Dünyaya Yanlış Pencereden Bakmanın Sonuçları
Dünyaya Yanlış Pencereden Bakmanın Sonuçları
Salih Örses
[email protected]
Karpaz’da yaşanan çevre felaketi bu konuya ilişkin bir yazı yazmama neden oldu. Ülkemizde bu olaylarla birlikte çevre sorunlarının gündeme gelmesi, biraz olsun çevremizde olan biteni sorgulamamamızı sağlıyor. Sorguluyor olup olmadığımızda aslında tartışmalı bir süreç. Yaşanan çevre felaketi sonucunda çok az sayıda insanın eyleme katılarak tepkilerini ortaya koyması ve bunun yanında böyle bir çevre felaketini onaylayan köylülerin de ortaya çıkması; toplumun bölündüğünü, gittikçe ayrıştığını ortaya koyuyor. Yaşadığımız bu sorun çevre alanında toplumsal olarak çok daha derin problemlerimizin olduğuna işaret ediyor. Sizlere çevre sorunlarının nasıl başladığı hakkında kısa bir özet geçmek istiyorum.
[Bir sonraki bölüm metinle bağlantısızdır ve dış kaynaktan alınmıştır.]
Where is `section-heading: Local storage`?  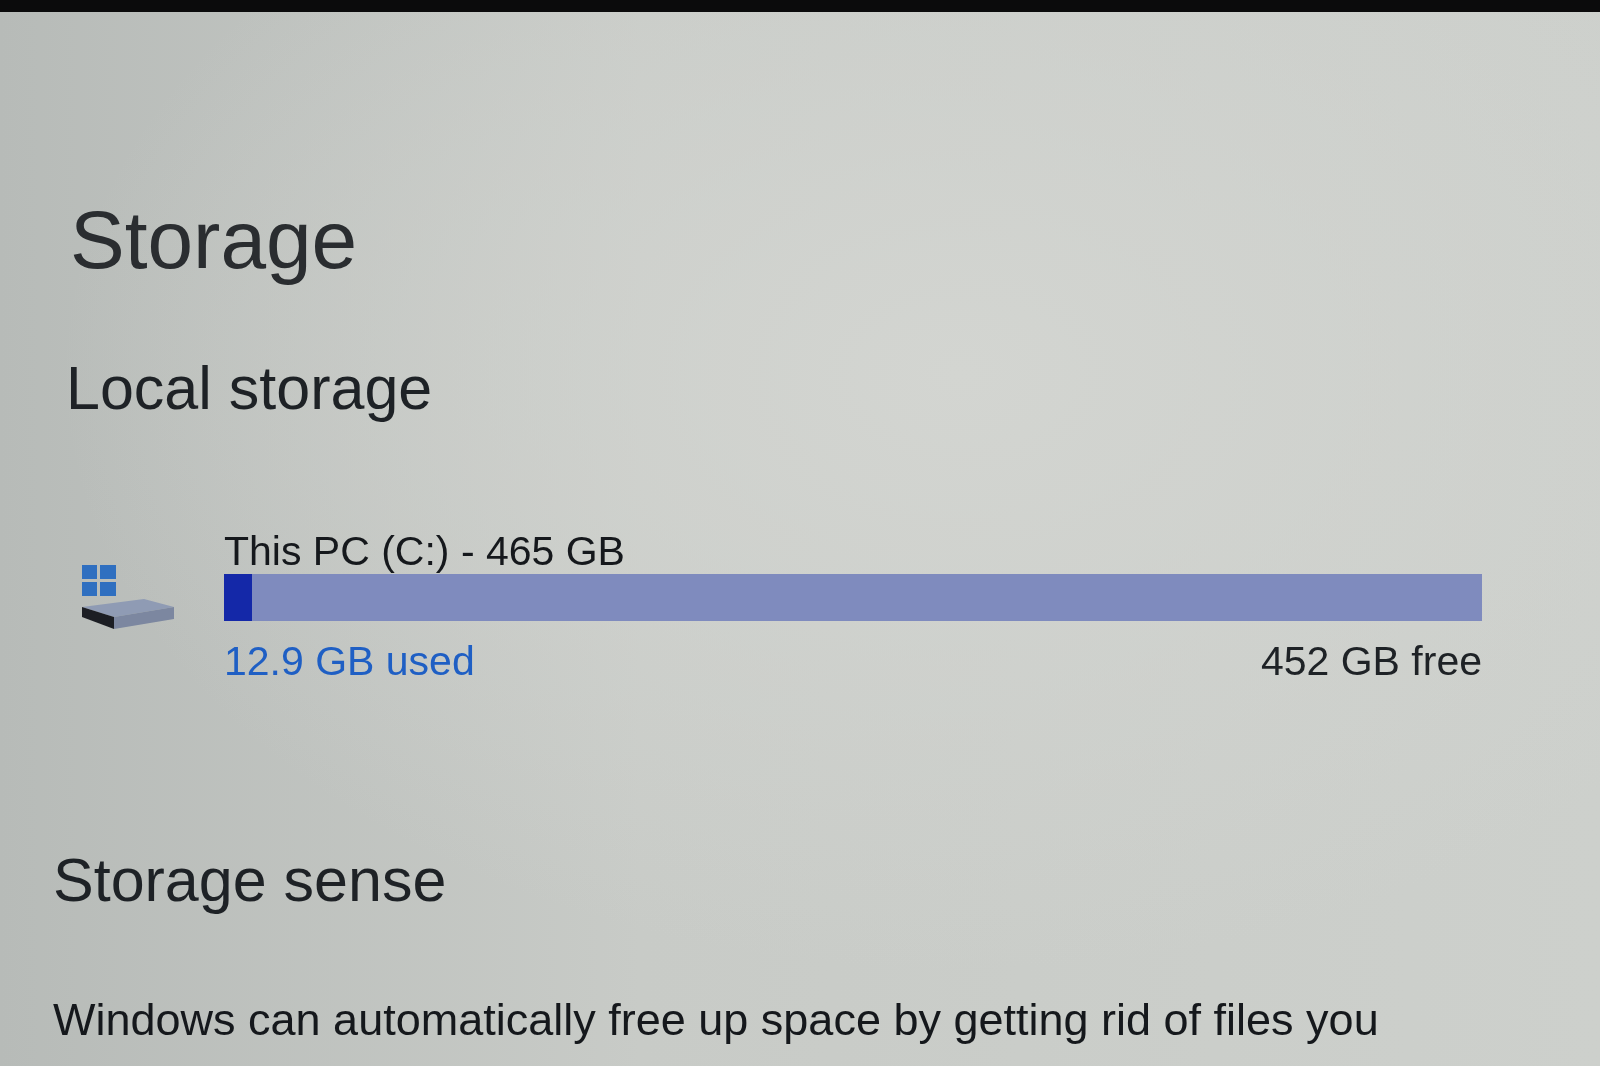 section-heading: Local storage is located at coordinates (250, 389).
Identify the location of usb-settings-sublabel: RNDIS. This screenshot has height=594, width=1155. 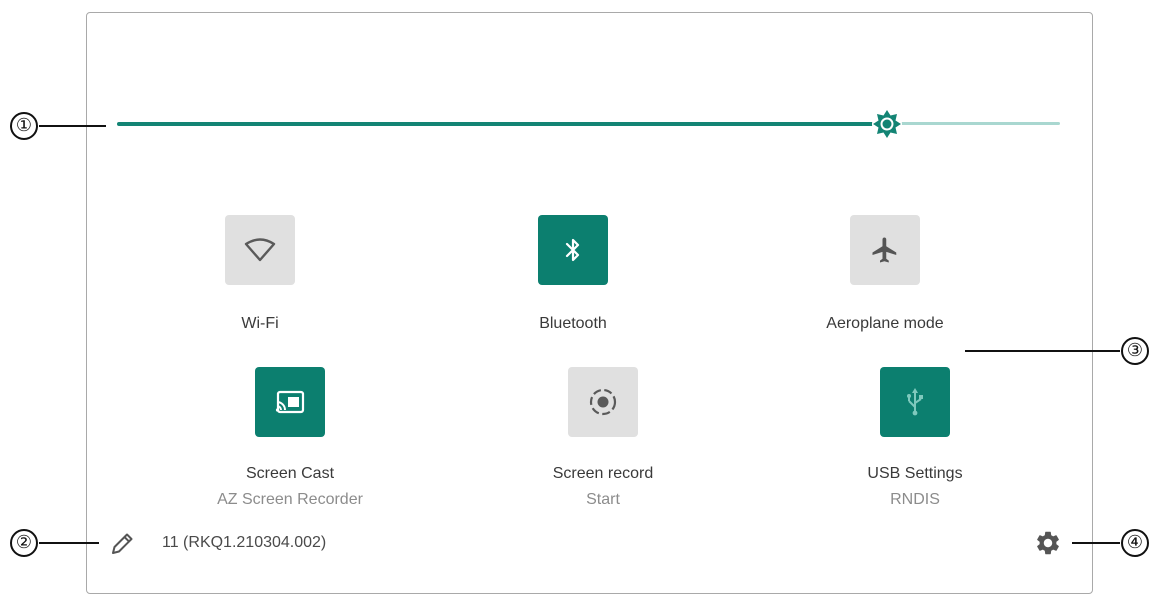
(915, 500).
Çevre sorunları tarihsel olarak endüstri devrimi ve kömürün sanayide enerji kaynağı olarak kullanılmaya başlaması ile fark edilmeye başlandı. XX. yüzyılda çevre sorunları giderek yaygınlaşarak karmaşık bir hal aldı. XXI. yüzyılda ise çevre sorunları yerel ve bölgesel düzeyden küresel düzeye ulaşarak insanoğlunun en önemli sorunları haline dönüştü. Endüstrileşme ile birlikte ortaya çıkan ve yaygınlaşan çevresel sorunların, aslında toplumsal boyutları olduğu ve tartışılması gerektiği anlaşılmıştı.
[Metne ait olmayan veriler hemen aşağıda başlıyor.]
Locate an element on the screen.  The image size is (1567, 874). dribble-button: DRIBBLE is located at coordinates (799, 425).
“Daha derin olduğunu ortaya atmamın sebebi ise bunlardan dolayı. Çevre sorunlarını sadece çevresel boyutlarda tartıştığımız için bu durum sorunların çözümlerinde sonuçsuz kalmamıza neden oluyor .’’ Örneğin: Çevremizin kirlendiğini, her tarafın çöp yığınları ile dolu olduğunu tartışıyoruz sürekli ama bunun aslında bizler tarafından yaratıldığını ve bu sorunun toplumsal olarak bir bilinçlendirilmesinin nasıl yapılacağını tartışmıyoruz.
Çevreciliğin ne olduğunu tanımlayarak yazıma devam etmek istiyorum. Çevrecilik; çevresel düşünce, eylem, politika, tutum ve davranışı da içeren geniş bir anlamsal içeriğe sahiptir. Tarihsel olarak çevrecilik hareketleri insan merkezli ve doğa merkezli çevrecilik olarak iki temelde oluşmaktadır. İnsan merkezli yaklaşım, insanın doğa ilişkilerinde insan çıkarlarını merkeze alan bir anlayıştır. Doğa merkezli yaklaşım ise, doğaya ve doğal süreçlere insan çıkarlarına nazaran daha çok önem verir.
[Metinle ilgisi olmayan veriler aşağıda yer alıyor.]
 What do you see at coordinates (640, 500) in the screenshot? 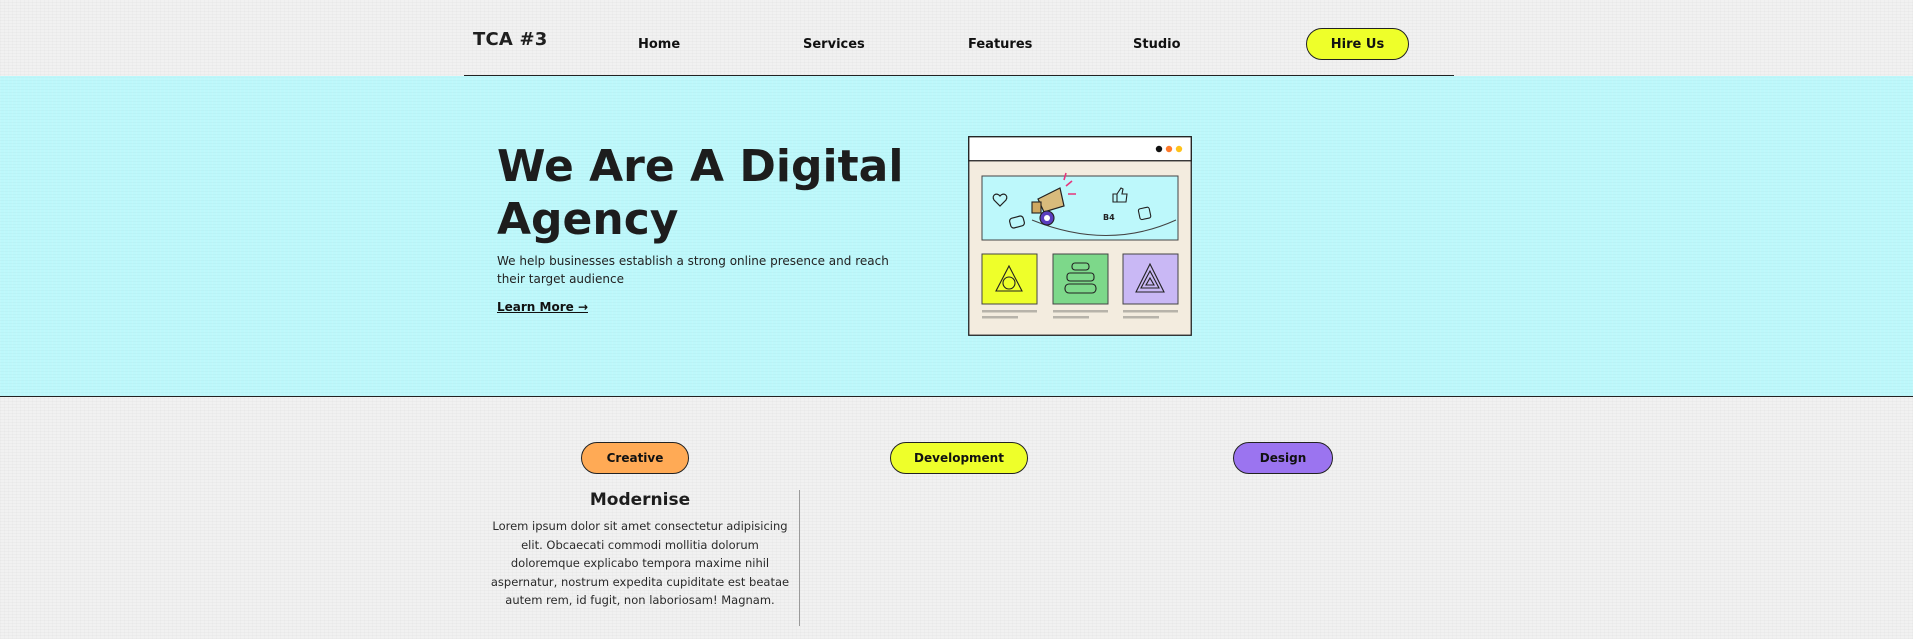
I see `card-title: Modernise` at bounding box center [640, 500].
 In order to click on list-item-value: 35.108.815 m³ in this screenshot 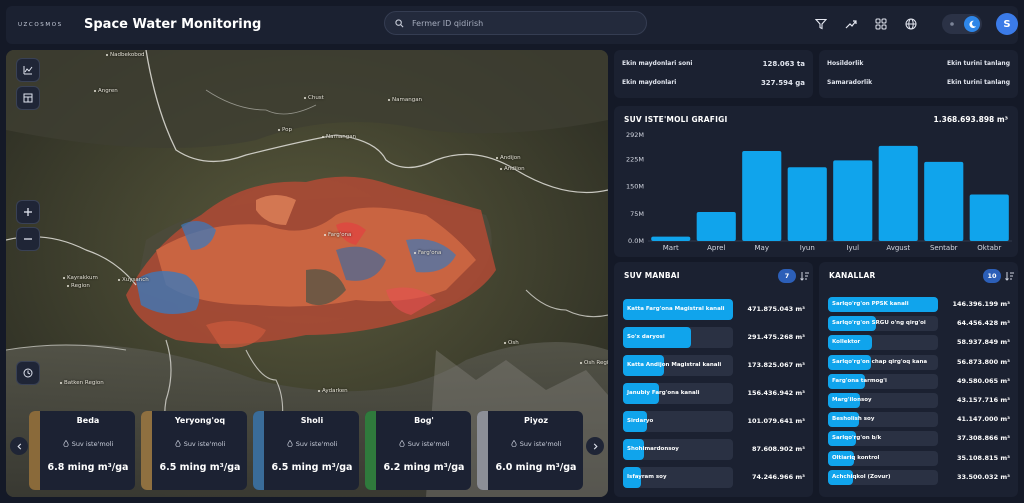, I will do `click(983, 458)`.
Bu yaklaşımlara göre Karpaz’da yaşanan olayda aslında toplumsal olarak iki ayrı kutba ayrıldığımız ortaya çıkıyor. Bu tür kutuplaşmalar üzerine gidecek olursak da, soruna iki farklı paradigmadan bakarak bu durumu sizlere açıklayacağım.
İnsanı üstün gören doğa görüşü üzerine; toplum, doğal çevrenin kontrol altına alınması, yönlendirmesi ve doğal kaynakların sömürülmesi temeline dayalı bir tüketim kültürü yaratılmıştır. Ben Karpaz’da yaşayan köylüleri bu grubun içinde değerlendireceğim. Bu paradigma da doğal çevre ile ilişkileri temel kriter olarak alır ve faydanın ençoklaştırmasını kabul eder. Faydanın ençoklaştırılması, doğal kaynakların sömürülmesi ve doğal güzelliklerden zevk alınmasını içerir. Faydanın ençoklaştırılması, doğal kaynakların sömürülmesi ve doğal güzelliklerden zevk alınması ile çelişmektedir. Öte yandan toplum hem sosyo-ekonomik refaha, hem de zevk alınabilir bir doğal çevrede yaşamaya gereksinim duyar. Karpaz halkı geçecek yolla birlikte ekonomik faydayı ençoklaştırarak doğal çevrenin sömürülmesine karşı çıkmamıştır. Karpaz halkı bir yandan eko turizm yaparak doğadan gelir elde etmek istiyor, diğer bir yandan ise doğal kaynakların sömürülmesine de izin vererek bir çelişki içine giriyor. Bu çelişki de aslında toplumsal bir krizin belirtisidir.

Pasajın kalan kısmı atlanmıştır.